-- Description of the task --
Every line from the one with "Given: Click inside the Description text area" through the end of the entries below should be written out exactly; the pictures should not.

[Stored data]
☆ ☆ ☆ ☆ ☆

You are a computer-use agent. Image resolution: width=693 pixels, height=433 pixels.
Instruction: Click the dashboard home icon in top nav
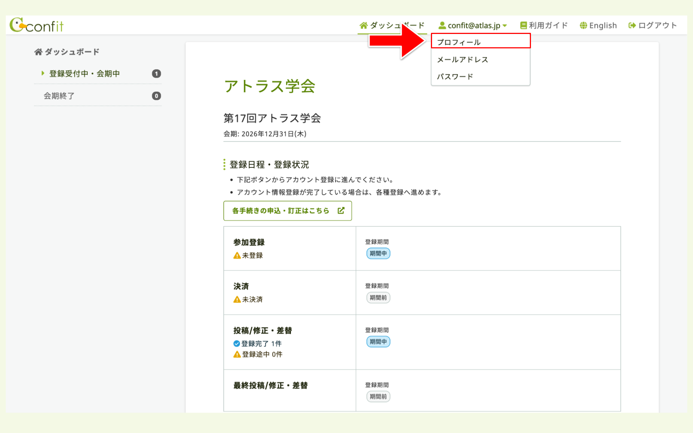point(363,25)
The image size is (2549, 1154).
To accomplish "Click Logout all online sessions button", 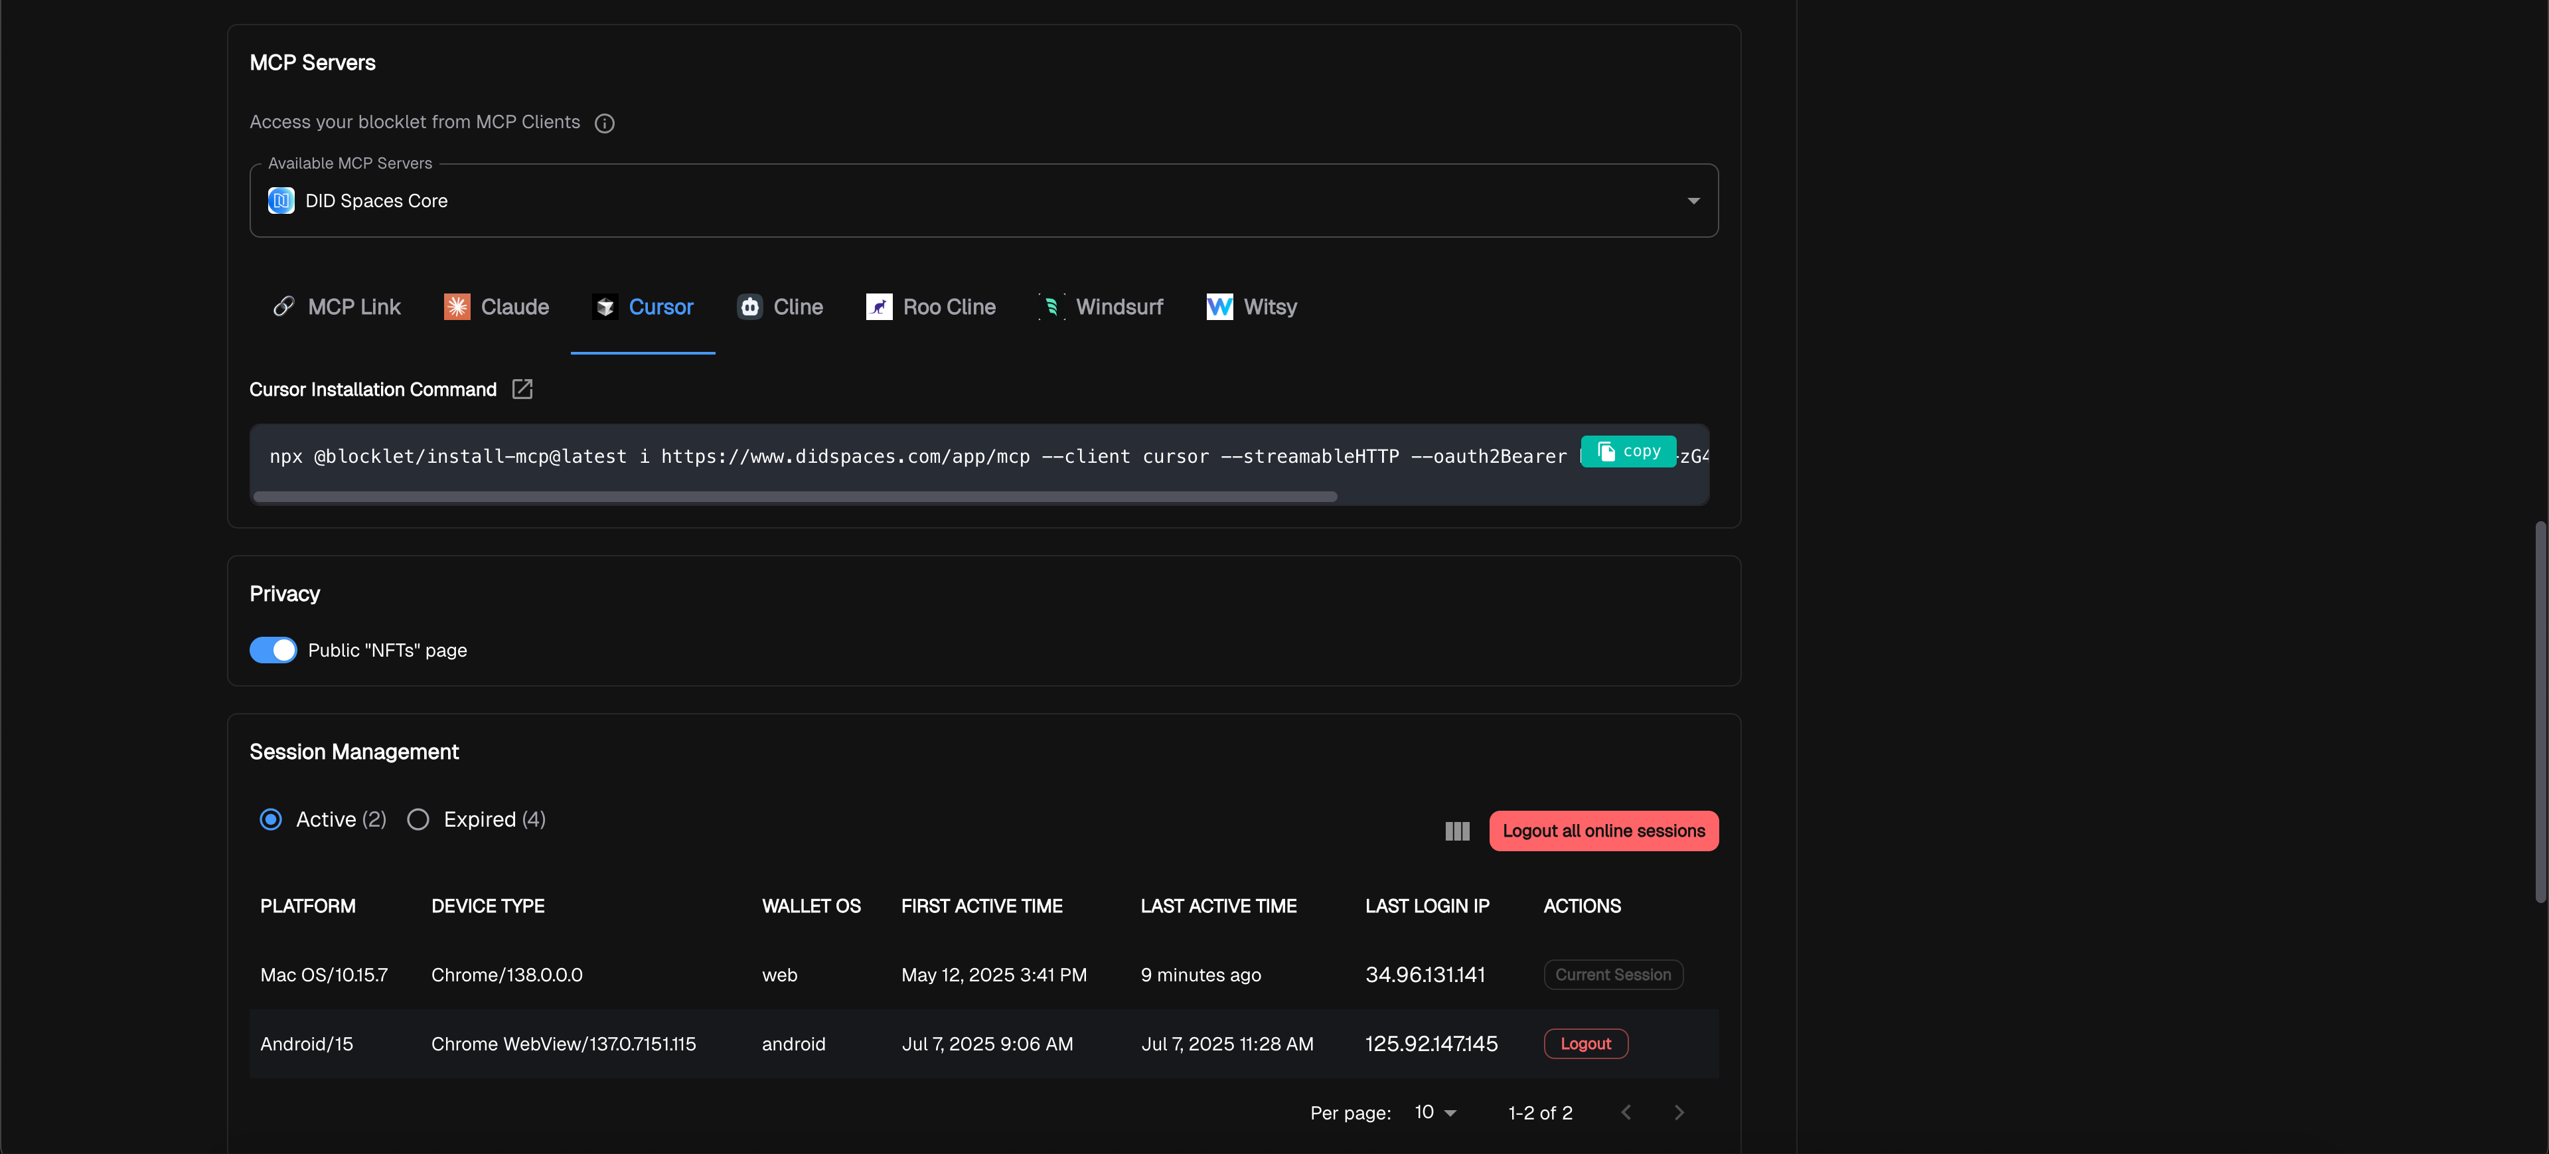I will (1603, 831).
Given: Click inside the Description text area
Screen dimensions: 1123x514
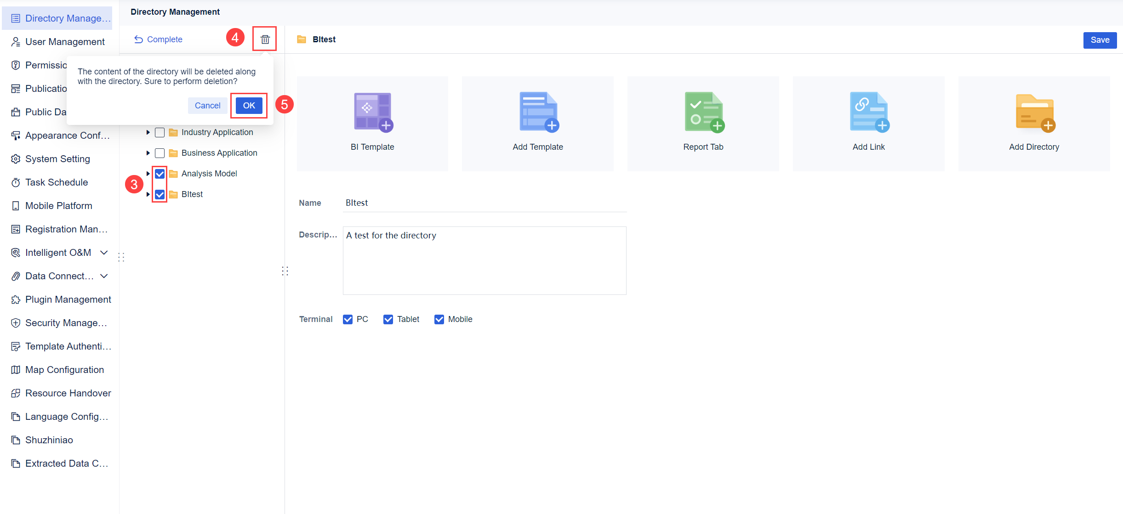Looking at the screenshot, I should click(x=484, y=260).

☆ ☆ ☆ ☆ ☆

-- Exercise solution --
Given: Click inside the Description text area
Screen dimensions: 1123x514
Looking at the screenshot, I should click(x=484, y=260).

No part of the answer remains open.